In one email from May, Shelly Friedman, the organizers’ lawyer, wrote that Manhattan Community Board 1′s vote in support of the project would be helpful as organizers urged landmark commission Chairman Robert Tierney and other panel members to reject landmark status for the building currently on the site. “I do know that chairman Tierney was looking forward to having the ‘political cover’ their support would bring him,” Ms. Friedman wrote.
Brett Joshpe, counsel for the American Center for Law and Justice, one of the groups that sought the documents and is suing the city, said Ms. Friedman’s email is telling.
“Our allegation all along has been that politics tainted this process and that the Landmarks decision was not actually based on a faithful review of the architectural or historical value of the building but based upon political influences,” Mr. Joshpe said.

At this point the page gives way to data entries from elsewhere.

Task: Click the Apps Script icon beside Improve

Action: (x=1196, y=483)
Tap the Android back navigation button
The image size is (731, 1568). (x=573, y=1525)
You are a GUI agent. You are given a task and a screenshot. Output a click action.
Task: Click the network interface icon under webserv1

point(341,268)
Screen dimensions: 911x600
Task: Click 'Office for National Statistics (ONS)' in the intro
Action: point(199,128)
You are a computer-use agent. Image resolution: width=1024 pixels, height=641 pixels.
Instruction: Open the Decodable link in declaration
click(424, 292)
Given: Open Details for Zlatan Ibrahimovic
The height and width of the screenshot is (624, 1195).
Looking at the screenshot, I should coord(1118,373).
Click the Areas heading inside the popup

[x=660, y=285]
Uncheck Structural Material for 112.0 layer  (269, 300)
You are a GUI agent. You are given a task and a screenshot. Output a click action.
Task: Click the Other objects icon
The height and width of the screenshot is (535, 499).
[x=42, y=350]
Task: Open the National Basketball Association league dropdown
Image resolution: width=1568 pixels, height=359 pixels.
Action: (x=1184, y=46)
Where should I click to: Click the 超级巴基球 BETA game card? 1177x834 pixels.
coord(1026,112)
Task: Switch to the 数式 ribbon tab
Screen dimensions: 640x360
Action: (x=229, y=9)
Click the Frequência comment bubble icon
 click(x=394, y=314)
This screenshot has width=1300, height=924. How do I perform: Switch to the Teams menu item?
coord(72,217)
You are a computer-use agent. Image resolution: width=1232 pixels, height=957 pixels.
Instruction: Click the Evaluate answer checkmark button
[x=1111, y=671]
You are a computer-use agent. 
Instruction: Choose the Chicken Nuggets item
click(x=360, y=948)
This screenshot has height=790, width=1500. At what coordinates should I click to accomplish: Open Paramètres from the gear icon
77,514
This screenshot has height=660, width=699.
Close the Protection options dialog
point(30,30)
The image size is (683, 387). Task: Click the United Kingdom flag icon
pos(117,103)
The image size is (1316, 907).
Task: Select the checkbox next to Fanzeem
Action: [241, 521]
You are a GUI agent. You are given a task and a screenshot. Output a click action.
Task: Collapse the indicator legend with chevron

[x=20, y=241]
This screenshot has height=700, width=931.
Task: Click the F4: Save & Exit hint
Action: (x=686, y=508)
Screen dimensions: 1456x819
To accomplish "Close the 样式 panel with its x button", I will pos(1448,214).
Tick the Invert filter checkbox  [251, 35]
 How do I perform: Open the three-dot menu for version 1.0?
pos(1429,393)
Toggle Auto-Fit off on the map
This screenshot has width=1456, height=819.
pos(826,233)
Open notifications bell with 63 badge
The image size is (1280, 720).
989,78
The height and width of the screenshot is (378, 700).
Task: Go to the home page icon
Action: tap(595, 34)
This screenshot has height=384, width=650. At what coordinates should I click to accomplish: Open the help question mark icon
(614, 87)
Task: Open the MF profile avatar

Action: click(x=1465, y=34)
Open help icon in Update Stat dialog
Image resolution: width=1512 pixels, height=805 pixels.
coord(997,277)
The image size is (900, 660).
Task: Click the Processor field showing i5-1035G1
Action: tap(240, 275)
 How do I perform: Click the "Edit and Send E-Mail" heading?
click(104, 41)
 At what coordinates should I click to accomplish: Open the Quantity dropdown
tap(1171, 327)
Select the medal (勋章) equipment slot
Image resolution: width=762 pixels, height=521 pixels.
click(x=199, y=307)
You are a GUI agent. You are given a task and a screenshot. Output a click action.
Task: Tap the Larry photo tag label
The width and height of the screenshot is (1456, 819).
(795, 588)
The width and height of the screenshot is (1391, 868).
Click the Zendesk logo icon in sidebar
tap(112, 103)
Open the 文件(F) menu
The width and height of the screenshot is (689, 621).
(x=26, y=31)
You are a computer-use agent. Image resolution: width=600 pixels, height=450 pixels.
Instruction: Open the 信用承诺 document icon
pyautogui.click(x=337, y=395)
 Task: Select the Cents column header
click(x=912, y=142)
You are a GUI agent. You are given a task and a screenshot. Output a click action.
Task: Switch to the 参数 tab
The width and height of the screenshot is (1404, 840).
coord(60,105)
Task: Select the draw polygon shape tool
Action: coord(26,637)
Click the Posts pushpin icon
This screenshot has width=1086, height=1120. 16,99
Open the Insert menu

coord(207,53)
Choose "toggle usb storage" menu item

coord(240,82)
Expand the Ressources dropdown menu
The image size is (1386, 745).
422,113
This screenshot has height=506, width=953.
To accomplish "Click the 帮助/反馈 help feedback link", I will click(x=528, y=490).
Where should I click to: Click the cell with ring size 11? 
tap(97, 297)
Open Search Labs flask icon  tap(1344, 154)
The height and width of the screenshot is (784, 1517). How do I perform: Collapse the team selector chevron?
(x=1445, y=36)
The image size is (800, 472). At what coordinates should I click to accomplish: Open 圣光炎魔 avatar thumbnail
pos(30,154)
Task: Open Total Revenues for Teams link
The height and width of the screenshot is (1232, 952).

The exchange of emails also reveals how heavily involved the administration was in the project’s development. One email shows that Nazli Parvizi, the city’s community affairs commissioner, drafted a letter that Daisy Khan, the wife of Imam Feisal Abdul Rauf, wrote to the community board. City officials also intervened to help the organizers get permits to conduct prayers at the site. In one email, organizers agreed to help fund a 2009 Ramadan celebration at Gracie Mansion.
Tom Fitton, president of Judicial Watch, said the emails are proof that the mayor’s staff was coordinating with the Islamic center’s leaders.
“They were getting press advice from the mayor’s office, they were editing letters for them,” he said. “They were advising them on the all important landmark issue.”
“They were told what to do in order to get approval and there was never any question of getting approval,” he said. “It was obviously political.”